- Country: United States
- Current region: Maryland, California
- Place of origin: Westminster, Maryland
- Founded: 1721; 305 years ago
- Founder: David Shriver
- Estate: Shriver Homestead

= Shriver family =

US political family

The Shriver family is a U.S. political family rooted in Maryland.

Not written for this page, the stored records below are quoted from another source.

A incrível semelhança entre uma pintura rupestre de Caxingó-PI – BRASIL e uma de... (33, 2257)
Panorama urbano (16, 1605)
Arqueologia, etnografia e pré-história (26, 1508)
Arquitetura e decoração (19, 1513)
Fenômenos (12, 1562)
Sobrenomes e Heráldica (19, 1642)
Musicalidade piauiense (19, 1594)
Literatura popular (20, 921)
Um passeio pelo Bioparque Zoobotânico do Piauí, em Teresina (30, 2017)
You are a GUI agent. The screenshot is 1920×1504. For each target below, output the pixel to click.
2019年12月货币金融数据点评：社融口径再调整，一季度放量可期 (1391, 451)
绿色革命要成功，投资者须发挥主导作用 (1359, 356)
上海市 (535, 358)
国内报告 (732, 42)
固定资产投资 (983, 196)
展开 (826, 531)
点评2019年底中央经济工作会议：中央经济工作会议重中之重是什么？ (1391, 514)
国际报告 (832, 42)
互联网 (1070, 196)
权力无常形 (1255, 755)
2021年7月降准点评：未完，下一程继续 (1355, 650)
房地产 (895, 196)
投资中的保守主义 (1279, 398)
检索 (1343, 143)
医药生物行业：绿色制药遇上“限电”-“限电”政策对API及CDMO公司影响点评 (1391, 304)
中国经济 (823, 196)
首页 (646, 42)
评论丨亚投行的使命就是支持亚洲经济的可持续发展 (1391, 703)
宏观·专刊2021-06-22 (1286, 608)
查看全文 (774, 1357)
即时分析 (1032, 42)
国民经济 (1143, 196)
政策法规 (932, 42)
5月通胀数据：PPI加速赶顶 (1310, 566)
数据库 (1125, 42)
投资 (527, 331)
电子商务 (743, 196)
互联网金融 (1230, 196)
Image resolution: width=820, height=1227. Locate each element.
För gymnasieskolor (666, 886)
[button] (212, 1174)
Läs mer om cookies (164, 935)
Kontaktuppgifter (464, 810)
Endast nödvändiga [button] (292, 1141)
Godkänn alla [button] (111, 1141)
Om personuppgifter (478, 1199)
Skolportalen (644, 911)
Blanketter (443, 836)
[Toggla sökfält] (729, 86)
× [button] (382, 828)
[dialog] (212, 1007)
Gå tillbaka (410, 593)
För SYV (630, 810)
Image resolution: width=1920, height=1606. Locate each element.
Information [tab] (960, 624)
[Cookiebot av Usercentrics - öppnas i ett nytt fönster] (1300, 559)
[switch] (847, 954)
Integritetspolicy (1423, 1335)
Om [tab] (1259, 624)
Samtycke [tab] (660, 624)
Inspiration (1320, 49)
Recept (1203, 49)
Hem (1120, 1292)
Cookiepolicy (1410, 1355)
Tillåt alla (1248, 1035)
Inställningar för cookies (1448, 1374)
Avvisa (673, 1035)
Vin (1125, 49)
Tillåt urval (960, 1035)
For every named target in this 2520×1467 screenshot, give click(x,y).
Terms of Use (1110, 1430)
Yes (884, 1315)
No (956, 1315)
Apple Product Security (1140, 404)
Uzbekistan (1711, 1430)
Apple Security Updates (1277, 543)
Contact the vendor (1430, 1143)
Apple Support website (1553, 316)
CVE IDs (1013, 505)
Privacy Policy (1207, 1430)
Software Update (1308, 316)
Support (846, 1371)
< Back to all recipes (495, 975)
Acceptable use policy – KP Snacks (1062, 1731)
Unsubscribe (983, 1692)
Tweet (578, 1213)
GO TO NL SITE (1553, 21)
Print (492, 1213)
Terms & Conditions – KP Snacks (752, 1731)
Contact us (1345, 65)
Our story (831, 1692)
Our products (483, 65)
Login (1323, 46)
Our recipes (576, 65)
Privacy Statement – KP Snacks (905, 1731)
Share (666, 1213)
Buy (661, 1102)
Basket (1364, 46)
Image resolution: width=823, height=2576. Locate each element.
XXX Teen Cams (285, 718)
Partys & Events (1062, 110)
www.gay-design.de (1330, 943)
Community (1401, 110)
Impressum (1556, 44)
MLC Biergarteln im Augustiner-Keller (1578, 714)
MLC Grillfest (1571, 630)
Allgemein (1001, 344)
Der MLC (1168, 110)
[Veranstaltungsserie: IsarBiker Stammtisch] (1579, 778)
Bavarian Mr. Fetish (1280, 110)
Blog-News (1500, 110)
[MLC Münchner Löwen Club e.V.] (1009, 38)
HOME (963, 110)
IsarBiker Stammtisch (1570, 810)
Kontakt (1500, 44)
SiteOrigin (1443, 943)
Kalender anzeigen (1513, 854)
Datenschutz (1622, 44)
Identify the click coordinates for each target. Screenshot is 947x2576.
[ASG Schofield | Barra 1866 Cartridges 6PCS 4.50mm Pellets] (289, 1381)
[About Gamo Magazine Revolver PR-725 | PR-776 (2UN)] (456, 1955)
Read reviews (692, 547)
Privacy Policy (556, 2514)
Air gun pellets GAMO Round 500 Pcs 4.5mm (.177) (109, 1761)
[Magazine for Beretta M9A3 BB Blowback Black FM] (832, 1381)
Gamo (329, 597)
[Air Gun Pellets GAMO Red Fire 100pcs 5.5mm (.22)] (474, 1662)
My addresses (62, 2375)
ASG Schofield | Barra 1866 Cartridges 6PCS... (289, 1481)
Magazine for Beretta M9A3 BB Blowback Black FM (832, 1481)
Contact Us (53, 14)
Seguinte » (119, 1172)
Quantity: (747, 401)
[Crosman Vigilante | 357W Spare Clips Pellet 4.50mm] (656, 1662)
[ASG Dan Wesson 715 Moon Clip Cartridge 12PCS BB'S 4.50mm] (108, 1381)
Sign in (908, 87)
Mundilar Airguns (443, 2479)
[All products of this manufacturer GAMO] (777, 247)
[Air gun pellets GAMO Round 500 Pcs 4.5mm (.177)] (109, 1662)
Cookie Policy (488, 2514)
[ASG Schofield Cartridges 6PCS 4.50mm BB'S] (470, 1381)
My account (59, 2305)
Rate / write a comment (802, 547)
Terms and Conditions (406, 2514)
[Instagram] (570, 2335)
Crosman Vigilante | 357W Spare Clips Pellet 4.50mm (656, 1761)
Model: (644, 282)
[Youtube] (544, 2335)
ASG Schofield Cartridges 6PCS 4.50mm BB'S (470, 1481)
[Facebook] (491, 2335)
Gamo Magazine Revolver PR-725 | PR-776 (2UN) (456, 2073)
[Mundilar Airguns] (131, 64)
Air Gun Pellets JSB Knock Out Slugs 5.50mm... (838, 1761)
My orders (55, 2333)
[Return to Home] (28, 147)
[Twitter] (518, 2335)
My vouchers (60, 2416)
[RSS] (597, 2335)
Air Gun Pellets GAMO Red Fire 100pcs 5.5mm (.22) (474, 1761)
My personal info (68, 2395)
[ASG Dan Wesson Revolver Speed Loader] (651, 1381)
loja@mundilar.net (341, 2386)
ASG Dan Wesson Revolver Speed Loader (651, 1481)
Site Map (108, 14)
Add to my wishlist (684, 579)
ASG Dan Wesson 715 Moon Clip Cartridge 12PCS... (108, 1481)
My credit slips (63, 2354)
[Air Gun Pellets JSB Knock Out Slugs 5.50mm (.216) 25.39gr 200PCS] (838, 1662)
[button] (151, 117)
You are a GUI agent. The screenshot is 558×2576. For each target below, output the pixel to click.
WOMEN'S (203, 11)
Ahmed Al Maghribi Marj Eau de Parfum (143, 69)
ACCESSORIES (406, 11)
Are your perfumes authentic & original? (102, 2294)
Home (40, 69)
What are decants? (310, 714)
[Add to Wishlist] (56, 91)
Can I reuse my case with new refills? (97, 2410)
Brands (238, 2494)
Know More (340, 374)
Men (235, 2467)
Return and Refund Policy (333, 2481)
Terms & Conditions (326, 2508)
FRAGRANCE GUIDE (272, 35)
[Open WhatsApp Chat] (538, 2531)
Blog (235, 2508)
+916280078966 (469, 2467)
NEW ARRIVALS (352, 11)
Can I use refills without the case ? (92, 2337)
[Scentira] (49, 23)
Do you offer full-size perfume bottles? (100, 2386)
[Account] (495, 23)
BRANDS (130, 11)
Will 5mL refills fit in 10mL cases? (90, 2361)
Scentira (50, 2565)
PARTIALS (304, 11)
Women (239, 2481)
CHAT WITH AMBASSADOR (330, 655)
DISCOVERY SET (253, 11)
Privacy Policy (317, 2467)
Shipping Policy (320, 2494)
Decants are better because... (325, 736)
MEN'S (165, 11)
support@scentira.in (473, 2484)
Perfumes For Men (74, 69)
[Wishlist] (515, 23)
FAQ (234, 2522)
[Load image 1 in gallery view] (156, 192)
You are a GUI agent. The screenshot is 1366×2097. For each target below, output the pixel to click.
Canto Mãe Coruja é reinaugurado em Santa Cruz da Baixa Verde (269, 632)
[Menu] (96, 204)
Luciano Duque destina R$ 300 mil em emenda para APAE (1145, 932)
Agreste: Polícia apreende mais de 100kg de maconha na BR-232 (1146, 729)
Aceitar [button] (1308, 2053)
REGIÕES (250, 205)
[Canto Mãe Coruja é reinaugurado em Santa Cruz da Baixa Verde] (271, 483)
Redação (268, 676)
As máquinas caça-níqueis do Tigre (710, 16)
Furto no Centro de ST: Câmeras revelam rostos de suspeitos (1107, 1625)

Many of the family members have pursued political office.

== Members ==

- David Shriver (1735–1826)
  - Maryland House of Delegates, 1799–1803
  - Maryland Senate, 1804–1811

- David Shriver Jr. (1769–1852)
  - Maryland House of Delegates, 1807–1807
- Isaac Shriver (1777–1856)
  - Maryland House of Delegates, 1811–1812, 1827–1827, 1829–1829, 1835–1836
- Jacob Shriver (1779 – 1841)
  - Maryland House of Delegates, 1828–1828
- Edward Shriver (1812 – 1896)
  - Maryland House of Delegates, 1843–1844
- Thomas H. Shriver (1846 – 1916)
  - Maryland House of Delegates, 1878–1880
  - Maryland Senate, 1884–1886
- Sargent Shriver (1915 –2011)
  - President of the Chicago Board of Education, 1955–1960
  - 1st Director of the Peace Corps, 1961–1966
  - Director of the Office of Economic Opportunity, 1964–1968
  - United States Ambassador to France, 1968–1970
- Bobby Shriver (born 1954)
  - Member of the Santa Monica City Council, 2004–2012
  - Mayor of Santa Monica, 2010–2010
- Maria Shriver (born 1955), journalist; ex-wife of former governor of California and actor Arnold Schwarzenegger
  - 35th First Lady of California, 2003–2011
- Mark Kennedy Shriver (born 1964)
  - Maryland House of Delegates, 1995–2003

=== Connections to other prominent families ===
In 1953, Sargent Shriver married Eunice Kennedy, member of the Kennedy family and sister of U.S. President John F. Kennedy and U.S. Senators Robert F. Kennedy and Ted Kennedy.

== Residences ==
The residence most commonly associated with the family is Union Mills Homestead Historic District, it was home to the Shriver family for 6 generations. It is currently a historic landmark located near Westminster, Maryland, about 17 miles south of Gettysburg, Pennsylvania.